[Element and text location data]
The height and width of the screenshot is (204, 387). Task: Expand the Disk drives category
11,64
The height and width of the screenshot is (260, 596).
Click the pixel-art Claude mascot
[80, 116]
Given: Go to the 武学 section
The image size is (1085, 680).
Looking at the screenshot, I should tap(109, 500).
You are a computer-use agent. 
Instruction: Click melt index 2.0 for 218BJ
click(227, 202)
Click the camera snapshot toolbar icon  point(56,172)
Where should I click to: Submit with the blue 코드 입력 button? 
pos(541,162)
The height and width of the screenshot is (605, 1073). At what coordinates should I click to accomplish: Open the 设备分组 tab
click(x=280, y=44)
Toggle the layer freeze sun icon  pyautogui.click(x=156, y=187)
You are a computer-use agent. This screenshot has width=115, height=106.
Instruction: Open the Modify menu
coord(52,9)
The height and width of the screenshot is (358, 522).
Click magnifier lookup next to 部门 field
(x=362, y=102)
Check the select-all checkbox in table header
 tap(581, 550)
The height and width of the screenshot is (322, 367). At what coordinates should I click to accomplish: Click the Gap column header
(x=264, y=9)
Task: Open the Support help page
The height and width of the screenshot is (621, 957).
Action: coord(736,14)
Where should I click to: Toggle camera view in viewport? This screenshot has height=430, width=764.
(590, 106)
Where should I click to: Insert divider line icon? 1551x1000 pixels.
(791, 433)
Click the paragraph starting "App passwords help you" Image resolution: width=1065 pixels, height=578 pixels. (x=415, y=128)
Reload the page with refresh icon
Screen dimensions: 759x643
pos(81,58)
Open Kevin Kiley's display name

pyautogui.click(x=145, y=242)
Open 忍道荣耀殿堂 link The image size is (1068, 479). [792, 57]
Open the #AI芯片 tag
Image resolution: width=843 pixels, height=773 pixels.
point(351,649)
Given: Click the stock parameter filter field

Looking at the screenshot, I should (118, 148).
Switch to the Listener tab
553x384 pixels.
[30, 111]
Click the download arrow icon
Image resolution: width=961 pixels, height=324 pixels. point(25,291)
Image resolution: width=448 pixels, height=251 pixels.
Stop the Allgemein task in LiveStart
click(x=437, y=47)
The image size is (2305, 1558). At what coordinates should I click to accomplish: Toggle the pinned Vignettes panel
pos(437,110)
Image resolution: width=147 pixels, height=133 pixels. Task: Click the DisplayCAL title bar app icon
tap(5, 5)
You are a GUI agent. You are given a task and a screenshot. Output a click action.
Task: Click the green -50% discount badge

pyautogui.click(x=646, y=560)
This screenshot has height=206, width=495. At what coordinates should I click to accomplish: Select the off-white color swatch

What to produce. Rewrite all of the items above so that every "Toggle" becomes "Flip", keeping everything else the same.

Written reply.
The height and width of the screenshot is (204, 387). Task: Expand the Disk drives category
11,64
The height and width of the screenshot is (260, 596).
Click the pixel-art Claude mascot
[80, 116]
Given: Go to the 武学 section
The image size is (1085, 680).
Looking at the screenshot, I should tap(109, 500).
You are a computer-use agent. 
Instruction: Click melt index 2.0 for 218BJ
click(227, 202)
Click the camera snapshot toolbar icon  point(56,172)
Where should I click to: Submit with the blue 코드 입력 button? 
pos(541,162)
The height and width of the screenshot is (605, 1073). At what coordinates should I click to accomplish: Open the 设备分组 tab
click(x=280, y=44)
Flip the layer freeze sun icon  pyautogui.click(x=156, y=187)
You are a computer-use agent. This screenshot has width=115, height=106.
Instruction: Open the Modify menu
coord(52,9)
The height and width of the screenshot is (358, 522).
Click magnifier lookup next to 部门 field
(x=362, y=102)
Check the select-all checkbox in table header
 tap(581, 550)
The height and width of the screenshot is (322, 367). At what coordinates should I click to accomplish: Click the Gap column header
(x=264, y=9)
Task: Open the Support help page
The height and width of the screenshot is (621, 957).
Action: coord(736,14)
Where should I click to: Flip camera view in viewport? This screenshot has height=430, width=764.
(590, 106)
Where should I click to: Insert divider line icon? 1551x1000 pixels.
(791, 433)
Click the paragraph starting "App passwords help you" Image resolution: width=1065 pixels, height=578 pixels. (x=415, y=128)
Reload the page with refresh icon
Screen dimensions: 759x643
pos(81,58)
Open Kevin Kiley's display name

pyautogui.click(x=145, y=242)
Open 忍道荣耀殿堂 link The image size is (1068, 479). [792, 57]
Open the #AI芯片 tag
Image resolution: width=843 pixels, height=773 pixels.
point(351,649)
Given: Click the stock parameter filter field

Looking at the screenshot, I should (118, 148).
Switch to the Listener tab
553x384 pixels.
[30, 111]
Click the download arrow icon
Image resolution: width=961 pixels, height=324 pixels. point(25,291)
Image resolution: width=448 pixels, height=251 pixels.
Stop the Allgemein task in LiveStart
click(x=437, y=47)
The image size is (2305, 1558). At what coordinates should I click to accomplish: Flip the pinned Vignettes panel
pos(437,110)
Image resolution: width=147 pixels, height=133 pixels. Task: Click the DisplayCAL title bar app icon
tap(5, 5)
You are a GUI agent. You are given a task and a screenshot. Output a click action.
Task: Click the green -50% discount badge

pyautogui.click(x=646, y=560)
This screenshot has height=206, width=495. At what coordinates should I click to accomplish: Select the off-white color swatch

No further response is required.